AUFGABE 1:
Beantworten Sie anhand des Texts über die Evolution des Küssens diese drei Fragen:
(a) In welcher Zeitschrift ist die neue Studie erschienen?
(b) Wie viele mögliche Szenarien simulierte das internationale Team mit Bayes’scher Modellierung?
(c) Wie alt war der Neandertaler, dessen Zahnbelag in der Studie aus dem Jahr 2017 analysiert wurde?
AUFGABE 2: Fassen Sie im Text über die Evolution des Küssens den Absatz, der mit „Die Forscher begannen damit“ beginnt, als Stichpunktliste zusammen und behalten Sie seine wesentlichen Fakten bei.

Küssen, ein Verhalten, das oft als zutiefst menschlich angesehen wird, hat tatsächlich Wurzeln, die bis zu den gemeinsamen Vorfahren von Menschen und modernen Menschenaffen zurückreichen – vor etwa 21 Millionen Jahren. Eine neue Studie, die in „Evolution and Human Behavior“ veröffentlicht wurde, legt nahe, dass dieser intime Akt Millionen von Jahren älter war als der „Homo sapiens“ und sich sogar auf unsere ausgestorbenen Verwandten, die Neandertaler, erstreckte.
Küssen artenübergreifend definieren
Die Forscher begannen damit, zu definieren, was Küssen ausmacht, und unterschieden es von ähnlichen Verhaltensweisen im Tierreich. Verhaltensweisen wie das Teilen von Futter zwischen Müttern und Nachkommen (wie bei Orang-Utans und Schimpansen) und „Kusskämpfe“ bei bestimmten Fischen wurden ausgeschlossen. Die Studie definierte Küssen als nicht aggressiven Mund-zu-Mund-Kontakt ohne Nahrungsübertragung.
Basierend auf dieser Definition wurde Küssen bei verschiedenen modernen Primaten beobachtet, darunter Bonobos, Gorillas, Schimpansen, Orang-Utans, Makaken und Paviane. Diese Beobachtung ermöglichte es den Forschern, das Verhalten bis in die Evolutionsgeschichte zurückzuverfolgen.
Modellierung evolutionärer Ursprünge
Mithilfe der Bayes’schen Modellierung simulierte das internationale Team 10 Millionen mögliche Szenarien, um die evolutionäre Zeitlinie des Küssens zu rekonstruieren. Die Ergebnisse deuten auf einen einzigen Ursprung des Küssens beim gemeinsamen Vorfahren der Großaffen vor 21,5 bis 16,9 Millionen Jahren hin. Interessanterweise hat sich das Verhalten bei Makaken und Pavianen nicht entwickelt, was auf getrennte Entwicklungen bei anderen Arten schließen lässt.
Die Studie legt nahe, dass sich das Küssen möglicherweise aus der Praxis entwickelt hat, dass Mütter das Essen für ihre Säuglinge vorher kauten. Dieses praktische Verhalten hätte sich nach und nach in den liebevollen Akt verwandeln können, den wir heute kennen.
Neandertaler und moderne Menschen: Geteilte Küsse?
Die Ergebnisse stimmen mit früheren Untersuchungen überein, die darauf hindeuten, dass Neandertaler küssten und dieses Verhalten sogar mit dem frühen Homo sapiens teilten. Eine Studie aus dem Jahr 2017, in der der Zahnbelag eines 48.000 Jahre alten Neandertalers analysiert wurde, ergab eine mikrobielle Überlappung mit modernen Menschen, was auf mögliches Küssen oder gemeinsames Essen/Wasser hindeutet. Angesichts der Tatsache, dass die Kreuzung zwischen Neandertalern und Menschen über einen Zeitraum von 7.000 Jahren stattfand, ist die Möglichkeit gemeinsamer intimer Verhaltensweisen plausibel.

ROHDATEN:
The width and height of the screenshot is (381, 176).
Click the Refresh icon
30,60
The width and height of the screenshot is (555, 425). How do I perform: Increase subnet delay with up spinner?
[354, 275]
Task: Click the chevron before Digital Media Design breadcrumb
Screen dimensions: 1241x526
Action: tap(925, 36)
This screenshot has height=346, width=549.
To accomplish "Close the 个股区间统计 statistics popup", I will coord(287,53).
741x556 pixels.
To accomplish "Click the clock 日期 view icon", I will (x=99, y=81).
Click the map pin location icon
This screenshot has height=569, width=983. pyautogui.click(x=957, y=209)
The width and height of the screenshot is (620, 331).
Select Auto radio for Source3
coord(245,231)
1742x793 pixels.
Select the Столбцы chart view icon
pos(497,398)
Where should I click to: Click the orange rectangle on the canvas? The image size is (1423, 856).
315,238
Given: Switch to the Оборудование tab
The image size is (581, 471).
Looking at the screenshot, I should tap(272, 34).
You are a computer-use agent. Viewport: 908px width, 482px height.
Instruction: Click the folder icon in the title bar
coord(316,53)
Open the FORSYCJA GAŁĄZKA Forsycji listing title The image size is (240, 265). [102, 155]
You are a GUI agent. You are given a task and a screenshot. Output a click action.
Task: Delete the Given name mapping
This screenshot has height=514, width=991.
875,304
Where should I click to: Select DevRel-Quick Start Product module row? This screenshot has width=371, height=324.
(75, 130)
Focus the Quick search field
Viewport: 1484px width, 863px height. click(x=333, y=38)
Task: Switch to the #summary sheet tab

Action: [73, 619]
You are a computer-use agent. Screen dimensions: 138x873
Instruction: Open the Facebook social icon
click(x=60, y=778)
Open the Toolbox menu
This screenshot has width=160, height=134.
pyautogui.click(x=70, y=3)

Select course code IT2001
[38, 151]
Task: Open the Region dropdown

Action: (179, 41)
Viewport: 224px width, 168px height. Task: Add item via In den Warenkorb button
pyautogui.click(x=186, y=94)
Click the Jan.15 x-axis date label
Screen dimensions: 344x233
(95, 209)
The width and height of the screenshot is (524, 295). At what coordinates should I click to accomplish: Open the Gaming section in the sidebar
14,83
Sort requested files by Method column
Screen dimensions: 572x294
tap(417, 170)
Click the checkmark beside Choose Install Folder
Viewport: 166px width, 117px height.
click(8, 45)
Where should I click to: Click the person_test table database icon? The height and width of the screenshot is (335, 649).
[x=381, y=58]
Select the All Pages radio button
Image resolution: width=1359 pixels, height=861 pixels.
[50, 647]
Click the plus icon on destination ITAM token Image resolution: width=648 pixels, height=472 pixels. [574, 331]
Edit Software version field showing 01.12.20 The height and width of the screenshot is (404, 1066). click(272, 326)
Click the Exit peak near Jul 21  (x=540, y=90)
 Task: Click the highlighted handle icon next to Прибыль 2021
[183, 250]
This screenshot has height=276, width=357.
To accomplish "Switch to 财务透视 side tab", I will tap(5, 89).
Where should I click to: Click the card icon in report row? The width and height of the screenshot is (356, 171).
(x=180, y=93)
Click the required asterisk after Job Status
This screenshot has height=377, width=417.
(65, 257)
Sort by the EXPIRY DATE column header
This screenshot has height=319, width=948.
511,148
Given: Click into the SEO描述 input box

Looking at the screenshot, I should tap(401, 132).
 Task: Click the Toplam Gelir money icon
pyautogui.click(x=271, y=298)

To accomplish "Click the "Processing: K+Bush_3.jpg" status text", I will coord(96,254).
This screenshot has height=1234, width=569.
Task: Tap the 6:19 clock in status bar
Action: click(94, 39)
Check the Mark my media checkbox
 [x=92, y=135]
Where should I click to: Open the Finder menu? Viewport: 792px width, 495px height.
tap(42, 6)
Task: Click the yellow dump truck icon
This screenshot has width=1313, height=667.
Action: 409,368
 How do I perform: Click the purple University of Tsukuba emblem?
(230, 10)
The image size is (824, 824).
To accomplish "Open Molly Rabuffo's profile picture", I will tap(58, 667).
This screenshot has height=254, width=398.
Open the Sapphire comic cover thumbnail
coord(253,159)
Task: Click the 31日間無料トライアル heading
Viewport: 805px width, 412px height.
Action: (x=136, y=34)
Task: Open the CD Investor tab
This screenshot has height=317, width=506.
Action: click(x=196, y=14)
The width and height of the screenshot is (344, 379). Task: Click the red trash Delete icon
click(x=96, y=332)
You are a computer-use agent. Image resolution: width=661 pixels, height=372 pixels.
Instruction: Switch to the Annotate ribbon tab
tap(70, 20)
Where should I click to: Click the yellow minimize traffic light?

ENDGÜLTIGE ANTWORT 1:
(a) In „Evolution and Human Behavior“.
(b) 10 Millionen Szenarien.
(c) 48.000 Jahre.

ENDGÜLTIGE ANTWORT 2:
- Erster Schritt: Festlegen, was Küssen ausmacht, und Abgrenzung von ähnlichen Verhaltensweisen im Tierreich
- Ausgeschlossen: Teilen von Futter zwischen Müttern und Nachkommen (z. B. bei Orang-Utans und Schimpansen) sowie „Kusskämpfe“ bei bestimmten Fischen
- Definition: nicht aggressiver Mund-zu-Mund-Kontakt ohne Nahrungsübertragung